Fecha: 30 de abril de 2023

Estimadas y estimados. Durante el tiempo de Cuaresma, en el que hemos pedido al Señor el don de la conversión, hemos añorado una palabra esencial en la vida de los cristianos: «Aleluya». No se trata simplemente de una norma litúrgica. La Iglesia, buena maestra, nos ha invitado a no pronunciarla para que después podamos intensificar su contenido. Como un ayuno bien hecho nos permite saborear mejor la comida festiva del ágape cristiano.

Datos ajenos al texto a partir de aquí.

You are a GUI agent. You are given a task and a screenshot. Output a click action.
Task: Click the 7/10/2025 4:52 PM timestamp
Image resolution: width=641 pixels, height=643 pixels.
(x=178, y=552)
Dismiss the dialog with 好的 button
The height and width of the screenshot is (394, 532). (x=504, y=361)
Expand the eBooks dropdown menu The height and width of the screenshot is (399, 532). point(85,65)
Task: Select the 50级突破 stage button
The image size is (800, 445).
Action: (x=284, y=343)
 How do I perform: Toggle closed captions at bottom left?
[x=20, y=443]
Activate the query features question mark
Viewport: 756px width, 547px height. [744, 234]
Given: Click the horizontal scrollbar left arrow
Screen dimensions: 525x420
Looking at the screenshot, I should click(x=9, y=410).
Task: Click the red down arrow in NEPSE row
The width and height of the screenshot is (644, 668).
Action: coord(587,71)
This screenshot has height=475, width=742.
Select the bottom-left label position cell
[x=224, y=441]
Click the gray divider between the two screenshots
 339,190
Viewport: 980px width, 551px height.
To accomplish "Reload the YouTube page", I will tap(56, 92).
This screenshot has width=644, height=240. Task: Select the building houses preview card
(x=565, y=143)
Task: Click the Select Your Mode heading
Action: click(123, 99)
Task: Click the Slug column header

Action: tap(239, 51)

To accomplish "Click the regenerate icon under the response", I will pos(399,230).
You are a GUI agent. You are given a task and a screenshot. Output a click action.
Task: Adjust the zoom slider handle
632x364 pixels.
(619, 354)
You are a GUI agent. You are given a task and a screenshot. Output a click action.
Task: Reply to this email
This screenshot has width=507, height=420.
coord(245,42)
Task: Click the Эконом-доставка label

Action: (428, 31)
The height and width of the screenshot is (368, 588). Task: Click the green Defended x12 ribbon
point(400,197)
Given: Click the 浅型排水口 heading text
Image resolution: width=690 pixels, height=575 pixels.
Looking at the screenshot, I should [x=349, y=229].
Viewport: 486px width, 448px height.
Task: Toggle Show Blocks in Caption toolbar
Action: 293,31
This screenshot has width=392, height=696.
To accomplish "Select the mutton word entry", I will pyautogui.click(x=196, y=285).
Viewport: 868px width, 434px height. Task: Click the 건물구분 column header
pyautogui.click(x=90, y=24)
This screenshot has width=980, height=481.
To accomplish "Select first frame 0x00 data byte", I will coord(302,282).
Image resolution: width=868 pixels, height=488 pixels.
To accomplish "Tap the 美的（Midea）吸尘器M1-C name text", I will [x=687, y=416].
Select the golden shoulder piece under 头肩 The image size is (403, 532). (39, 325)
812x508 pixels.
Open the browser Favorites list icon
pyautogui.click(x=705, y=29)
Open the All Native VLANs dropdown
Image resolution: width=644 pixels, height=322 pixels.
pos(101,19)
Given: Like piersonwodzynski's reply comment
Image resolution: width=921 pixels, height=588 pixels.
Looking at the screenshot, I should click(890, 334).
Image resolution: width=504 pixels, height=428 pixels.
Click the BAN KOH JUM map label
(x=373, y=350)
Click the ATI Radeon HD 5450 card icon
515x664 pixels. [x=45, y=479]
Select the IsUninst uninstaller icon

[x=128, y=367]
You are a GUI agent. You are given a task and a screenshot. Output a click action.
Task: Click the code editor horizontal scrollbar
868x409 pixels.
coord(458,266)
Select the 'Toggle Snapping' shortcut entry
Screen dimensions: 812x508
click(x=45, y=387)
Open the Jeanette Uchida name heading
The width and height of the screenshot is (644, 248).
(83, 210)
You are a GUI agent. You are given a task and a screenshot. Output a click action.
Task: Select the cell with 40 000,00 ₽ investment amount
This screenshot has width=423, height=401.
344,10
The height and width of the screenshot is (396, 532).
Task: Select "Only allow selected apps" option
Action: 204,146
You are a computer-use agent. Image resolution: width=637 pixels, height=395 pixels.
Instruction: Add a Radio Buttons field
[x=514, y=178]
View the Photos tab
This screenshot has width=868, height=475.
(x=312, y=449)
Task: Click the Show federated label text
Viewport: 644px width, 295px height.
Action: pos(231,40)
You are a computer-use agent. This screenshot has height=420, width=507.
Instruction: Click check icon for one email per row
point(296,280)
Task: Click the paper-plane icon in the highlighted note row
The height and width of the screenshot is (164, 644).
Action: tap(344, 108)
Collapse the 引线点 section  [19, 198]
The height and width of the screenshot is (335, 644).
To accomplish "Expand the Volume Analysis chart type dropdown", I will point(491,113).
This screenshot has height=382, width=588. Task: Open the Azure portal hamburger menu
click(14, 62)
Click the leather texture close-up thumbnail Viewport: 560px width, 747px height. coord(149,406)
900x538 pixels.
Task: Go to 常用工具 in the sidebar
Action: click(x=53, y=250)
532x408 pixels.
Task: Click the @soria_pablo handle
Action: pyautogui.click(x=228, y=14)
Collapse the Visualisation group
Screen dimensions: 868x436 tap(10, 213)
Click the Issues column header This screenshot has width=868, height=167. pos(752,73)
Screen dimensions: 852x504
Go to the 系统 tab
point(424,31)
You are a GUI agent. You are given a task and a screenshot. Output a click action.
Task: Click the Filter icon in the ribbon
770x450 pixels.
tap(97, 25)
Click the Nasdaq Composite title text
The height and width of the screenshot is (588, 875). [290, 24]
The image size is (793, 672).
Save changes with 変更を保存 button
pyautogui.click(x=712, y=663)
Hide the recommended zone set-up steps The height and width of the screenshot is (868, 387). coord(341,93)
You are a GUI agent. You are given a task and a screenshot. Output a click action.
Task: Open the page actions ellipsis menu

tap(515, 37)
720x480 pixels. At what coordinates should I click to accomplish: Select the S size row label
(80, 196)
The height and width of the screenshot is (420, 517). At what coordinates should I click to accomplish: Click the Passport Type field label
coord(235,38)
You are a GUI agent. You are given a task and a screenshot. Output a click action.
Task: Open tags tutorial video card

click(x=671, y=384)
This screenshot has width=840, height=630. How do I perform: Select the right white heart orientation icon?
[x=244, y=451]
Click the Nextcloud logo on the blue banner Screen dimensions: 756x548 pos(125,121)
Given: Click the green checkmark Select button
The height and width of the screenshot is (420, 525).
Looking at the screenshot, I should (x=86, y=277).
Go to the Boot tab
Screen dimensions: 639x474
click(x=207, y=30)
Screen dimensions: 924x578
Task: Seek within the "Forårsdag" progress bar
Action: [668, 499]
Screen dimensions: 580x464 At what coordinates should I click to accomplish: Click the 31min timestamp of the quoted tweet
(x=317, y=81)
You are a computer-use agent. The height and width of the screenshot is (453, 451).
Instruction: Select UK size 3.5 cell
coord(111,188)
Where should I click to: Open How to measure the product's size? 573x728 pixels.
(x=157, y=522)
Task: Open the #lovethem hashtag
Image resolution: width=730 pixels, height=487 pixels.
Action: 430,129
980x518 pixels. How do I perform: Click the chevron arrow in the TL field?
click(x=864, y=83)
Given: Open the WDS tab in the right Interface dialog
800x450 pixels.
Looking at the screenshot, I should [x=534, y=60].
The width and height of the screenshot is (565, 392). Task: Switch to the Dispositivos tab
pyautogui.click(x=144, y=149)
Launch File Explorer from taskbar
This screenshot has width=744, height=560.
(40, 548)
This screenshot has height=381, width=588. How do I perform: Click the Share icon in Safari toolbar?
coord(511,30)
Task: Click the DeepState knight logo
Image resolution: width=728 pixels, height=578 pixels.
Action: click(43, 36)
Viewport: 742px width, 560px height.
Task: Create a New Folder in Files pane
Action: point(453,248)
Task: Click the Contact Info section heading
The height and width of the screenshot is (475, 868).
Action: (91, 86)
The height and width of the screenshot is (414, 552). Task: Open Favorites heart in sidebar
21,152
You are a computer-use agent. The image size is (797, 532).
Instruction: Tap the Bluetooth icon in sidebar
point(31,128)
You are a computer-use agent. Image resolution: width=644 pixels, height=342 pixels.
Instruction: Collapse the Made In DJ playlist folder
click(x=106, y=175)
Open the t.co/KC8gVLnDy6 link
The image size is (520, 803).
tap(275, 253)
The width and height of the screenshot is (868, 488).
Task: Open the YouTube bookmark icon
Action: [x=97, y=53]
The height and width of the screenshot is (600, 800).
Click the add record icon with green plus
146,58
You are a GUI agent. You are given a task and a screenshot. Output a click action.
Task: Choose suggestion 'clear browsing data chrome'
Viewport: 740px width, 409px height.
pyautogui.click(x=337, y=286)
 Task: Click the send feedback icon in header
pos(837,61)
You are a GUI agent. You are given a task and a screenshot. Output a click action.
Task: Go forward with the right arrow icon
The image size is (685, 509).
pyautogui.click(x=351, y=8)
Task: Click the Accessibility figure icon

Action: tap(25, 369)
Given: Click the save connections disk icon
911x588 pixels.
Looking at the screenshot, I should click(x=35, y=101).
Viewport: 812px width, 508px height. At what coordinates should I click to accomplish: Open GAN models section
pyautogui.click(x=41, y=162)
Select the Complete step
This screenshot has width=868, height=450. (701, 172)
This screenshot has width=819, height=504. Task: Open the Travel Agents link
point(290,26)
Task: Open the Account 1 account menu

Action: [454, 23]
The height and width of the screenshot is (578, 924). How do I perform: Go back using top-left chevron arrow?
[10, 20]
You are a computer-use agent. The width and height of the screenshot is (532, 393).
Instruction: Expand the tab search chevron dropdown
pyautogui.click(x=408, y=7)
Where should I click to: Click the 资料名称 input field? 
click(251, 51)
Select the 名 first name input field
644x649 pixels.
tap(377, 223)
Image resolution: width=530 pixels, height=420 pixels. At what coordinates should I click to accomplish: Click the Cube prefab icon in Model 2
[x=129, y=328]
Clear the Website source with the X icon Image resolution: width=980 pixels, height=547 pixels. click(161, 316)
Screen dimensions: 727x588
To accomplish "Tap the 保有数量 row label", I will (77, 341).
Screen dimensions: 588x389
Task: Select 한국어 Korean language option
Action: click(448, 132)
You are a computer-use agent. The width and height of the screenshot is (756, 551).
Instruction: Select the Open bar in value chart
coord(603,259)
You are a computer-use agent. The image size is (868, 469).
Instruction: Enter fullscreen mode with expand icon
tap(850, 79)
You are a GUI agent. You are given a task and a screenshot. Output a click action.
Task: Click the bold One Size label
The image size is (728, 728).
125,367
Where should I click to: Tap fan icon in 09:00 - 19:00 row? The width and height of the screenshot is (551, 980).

Que ahora, en el tiempo pascual, lo cantemos, lo recitemos, lo aclamemos, no tiene ningún sentido, si no profundizamos en su significado más pleno. Como sabemos, la palabra hebrea «Aleluya» puede traducirse por «alabad a Dios», y es empleada en la Sagrada Escritura en momentos de alegría y de entusiasmo ante la existencia divina y sus hazañas a favor de la humanidad.

En efecto, los autores bíblicos no dudan en cantar a Yahvé, enardecidos por descubrir sus atributos: creador, bueno, poderoso, justo, fiel, veraz, misericordioso… El Dios que se revela en Israel se hace amar, porque todas sus acciones van encaminadas al bienestar del pueblo, haciendo de cada persona un ser libre y completo. La respuesta adecuada es, por tanto, la acción de gracias y la alabanza, dos actitudes que suelen ir juntas. Leemos en el libro de los Salmos: «Yo soy un pobre malherido; Dios mío, tu salvación me levante. Alabaré el nombre de Dios con cantos, proclamaré su grandeza con acción de gracias; le agradará a Dios más que un toro, más que un novillo con cuernos y pezuñas.» (Sal 69,30-32).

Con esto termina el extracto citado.